> TASK DESCRIPTION: Print only what runs from the line that includes "1712x1326 pixels." to the end of the listing, word for word, and do not include any pictures.

> INFORMATION GIVEN:
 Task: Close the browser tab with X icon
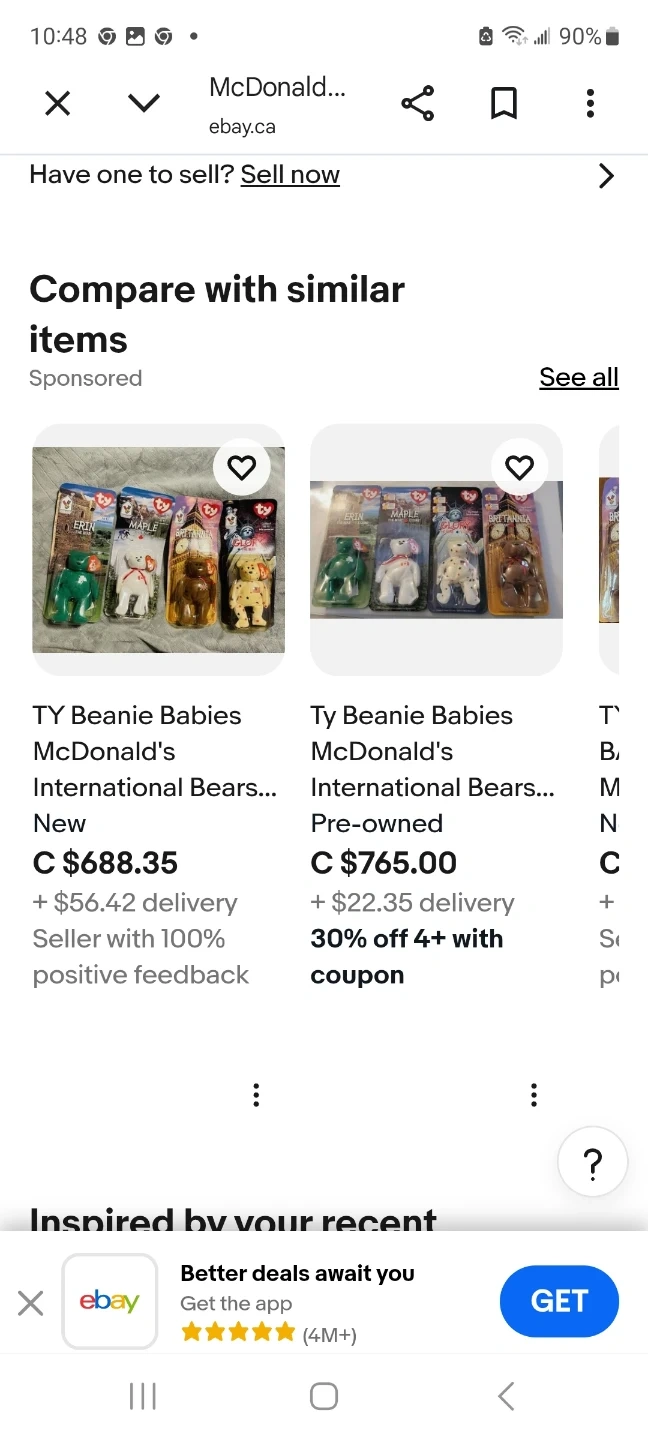(x=58, y=103)
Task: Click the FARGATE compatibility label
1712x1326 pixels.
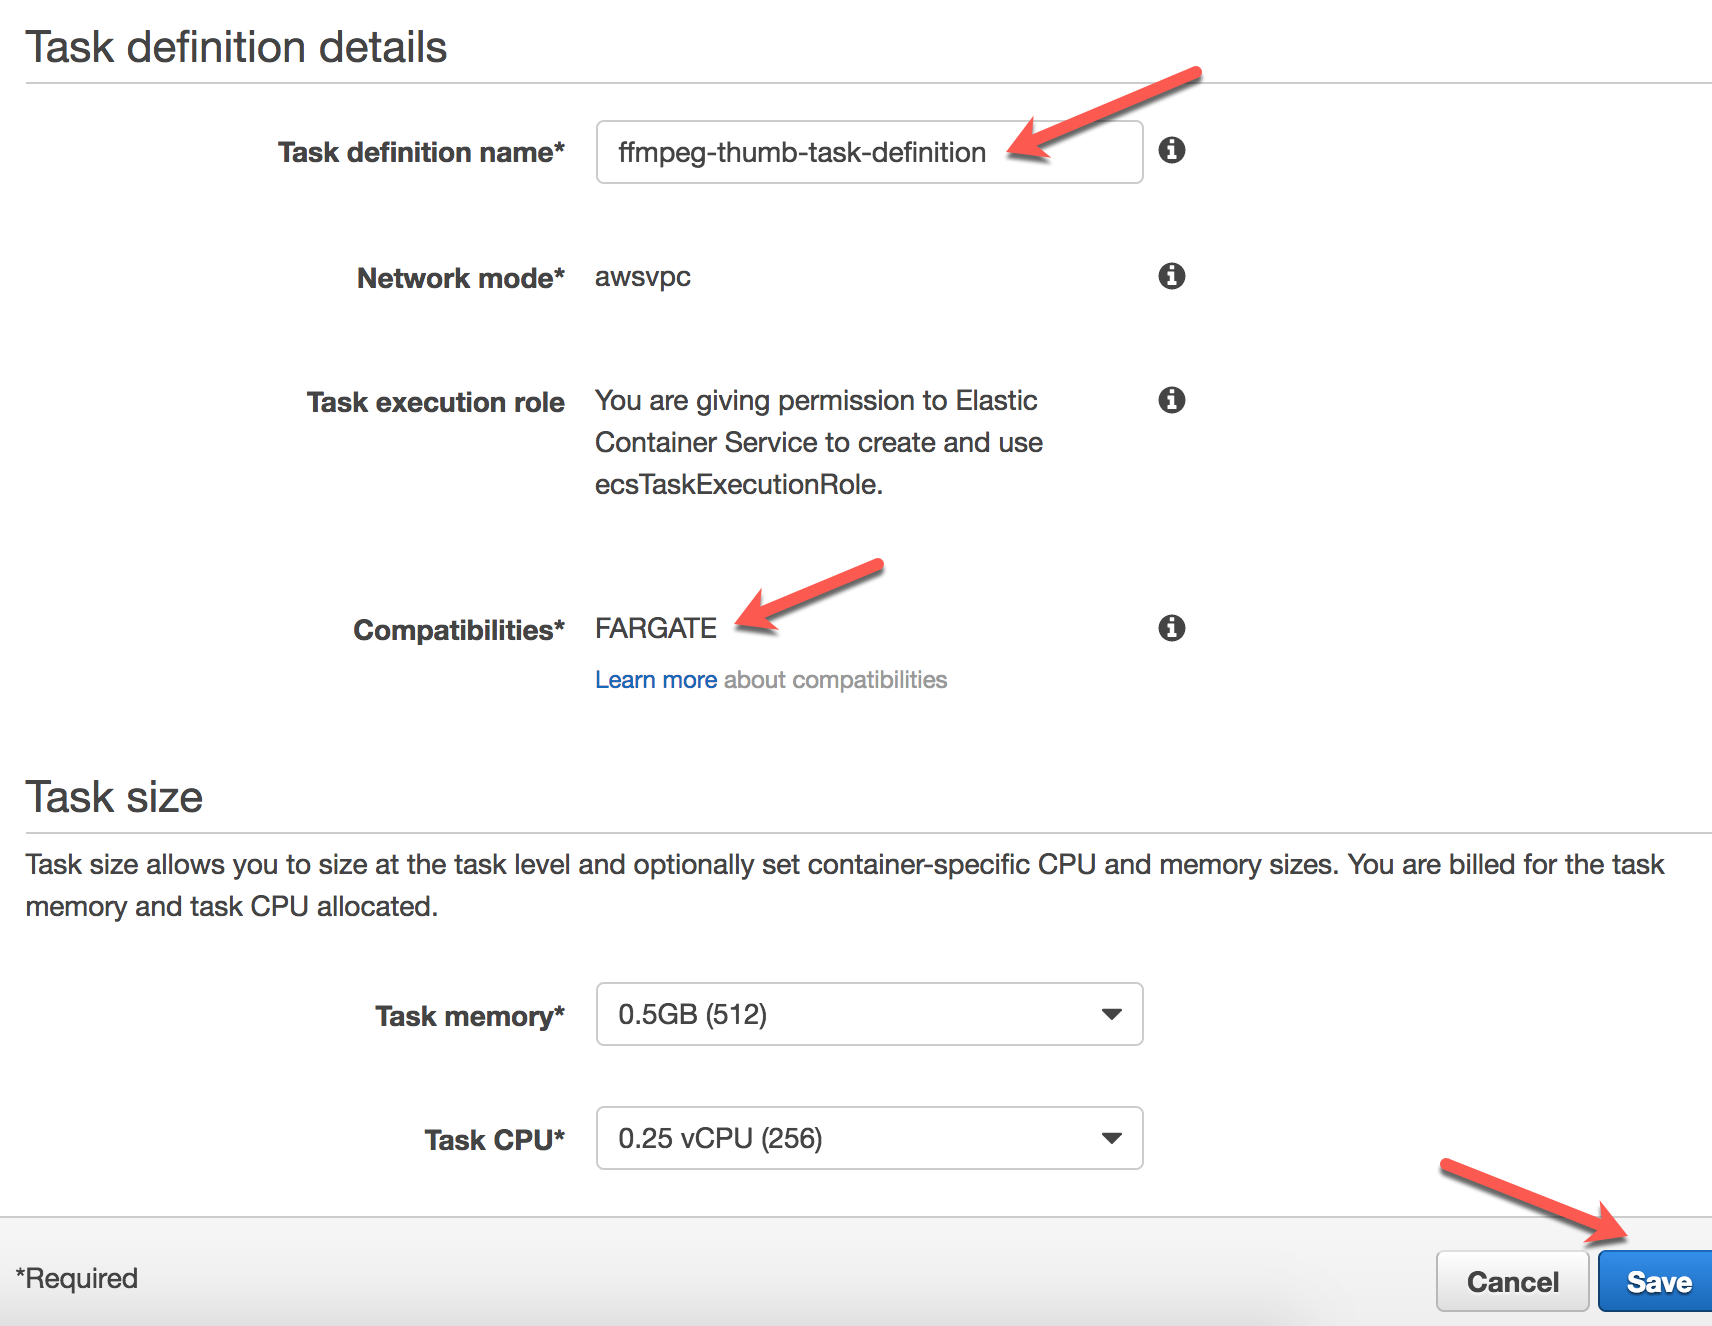Action: pyautogui.click(x=655, y=628)
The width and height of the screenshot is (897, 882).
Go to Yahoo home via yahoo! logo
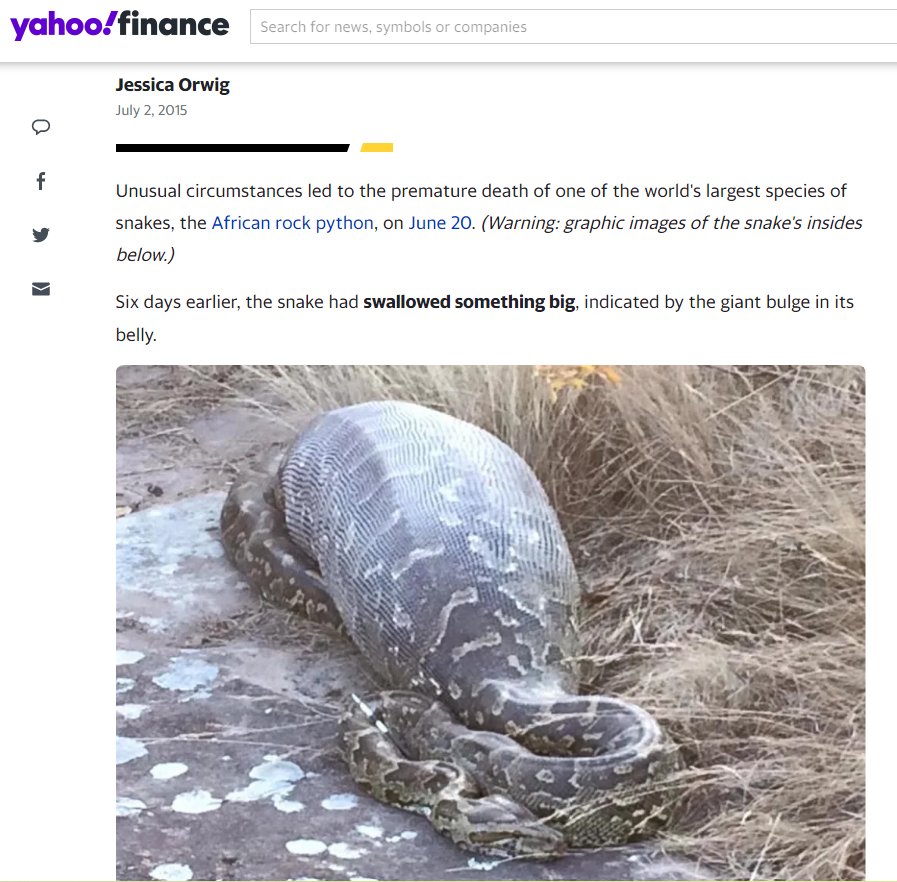pyautogui.click(x=63, y=26)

> EXERCISE OUTPUT:
1712x1326 pixels.
Action: pyautogui.click(x=655, y=628)
The width and height of the screenshot is (897, 882).
Go to Yahoo home via yahoo! logo
pyautogui.click(x=63, y=26)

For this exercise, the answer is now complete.